__Assignment__. Exact reproduction, images excluded: write out the records below.

(Beginning of Supplied material)

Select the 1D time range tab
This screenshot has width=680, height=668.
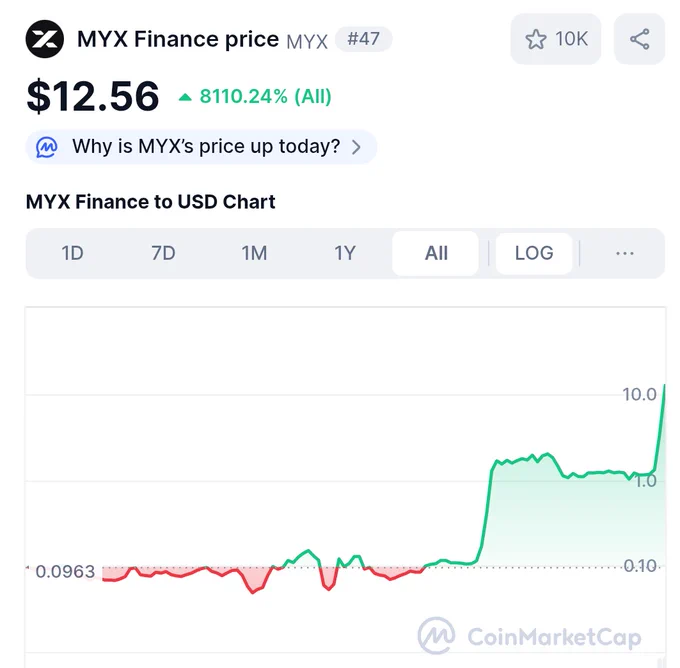72,253
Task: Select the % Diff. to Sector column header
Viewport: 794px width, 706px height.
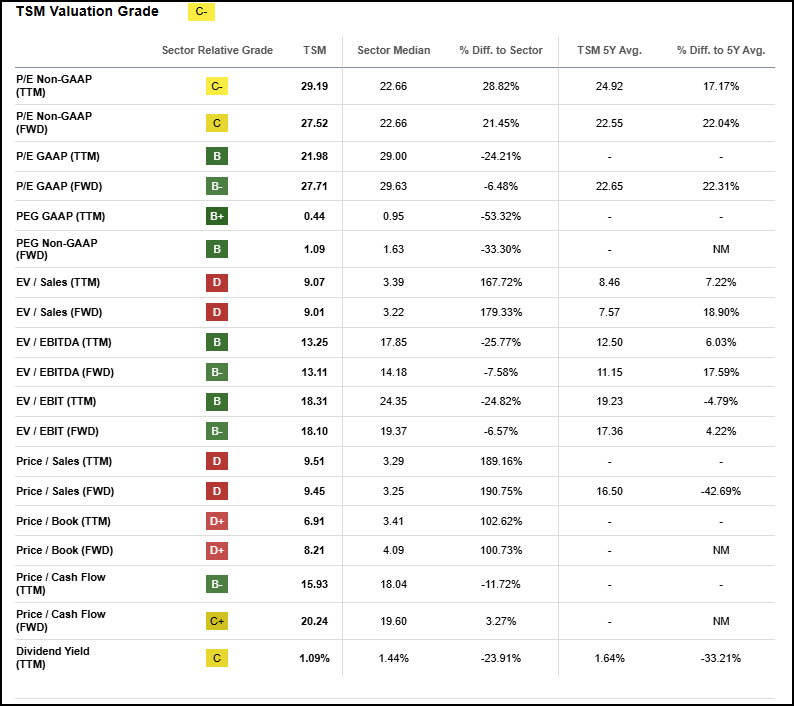Action: point(501,50)
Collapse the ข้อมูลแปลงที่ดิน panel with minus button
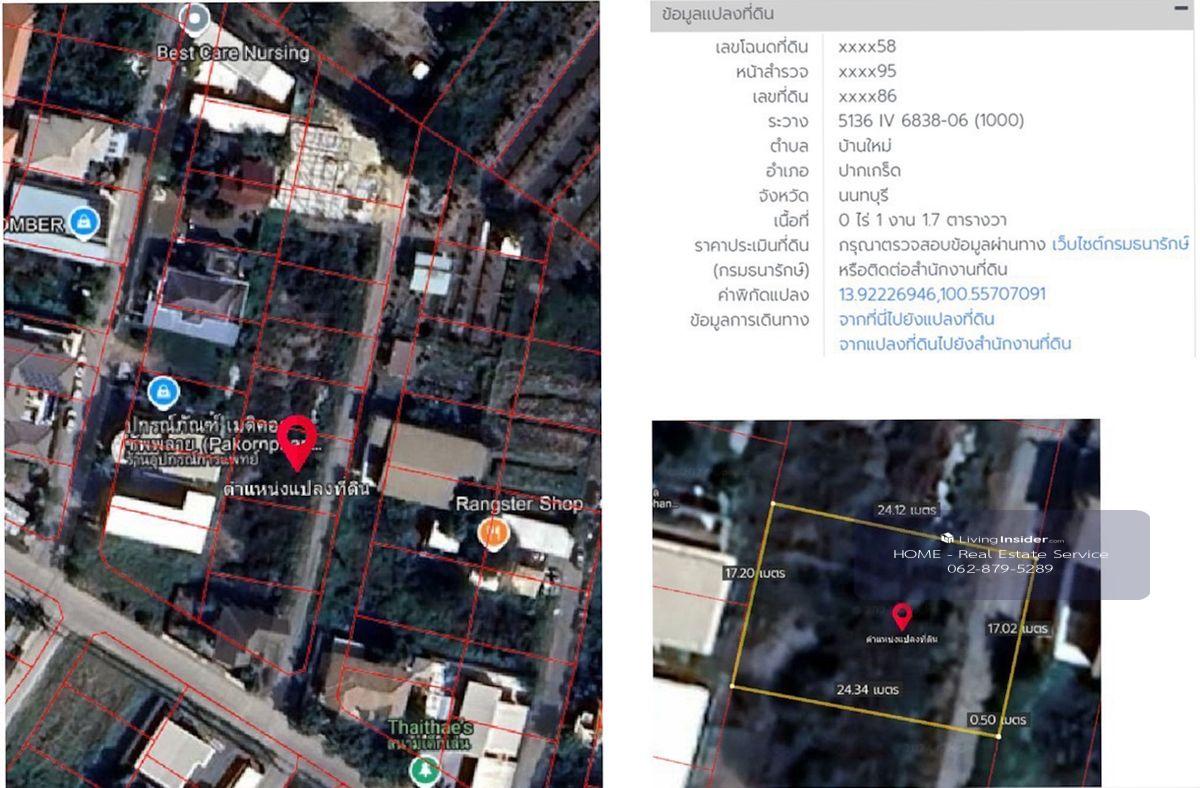Screen dimensions: 1200x788 tap(1181, 8)
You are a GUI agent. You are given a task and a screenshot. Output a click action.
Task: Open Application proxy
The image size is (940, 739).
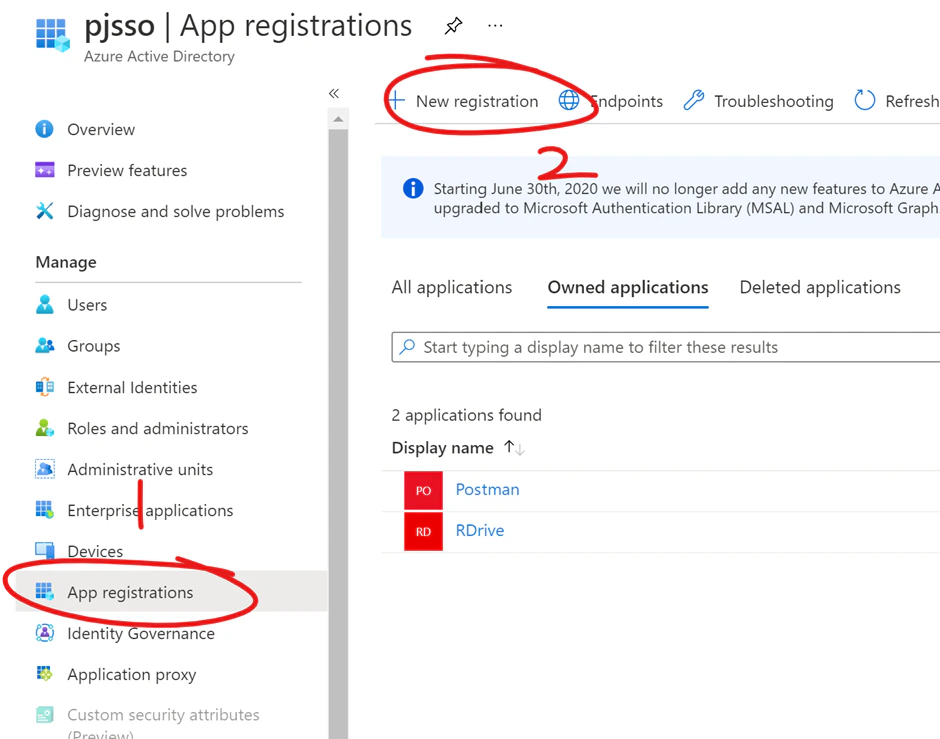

(End of Supplied material)

__Task output__.
Select the 1D time range tab
This screenshot has width=680, height=668.
72,253
Task: Select the % Diff. to Sector column header
Viewport: 794px width, 706px height.
Action: point(501,50)
Collapse the ข้อมูลแปลงที่ดิน panel with minus button
Screen dimensions: 1200x788 tap(1181, 8)
You are a GUI agent. You are given a task and a screenshot. Output a click action.
Task: Open Application proxy
The image size is (940, 739).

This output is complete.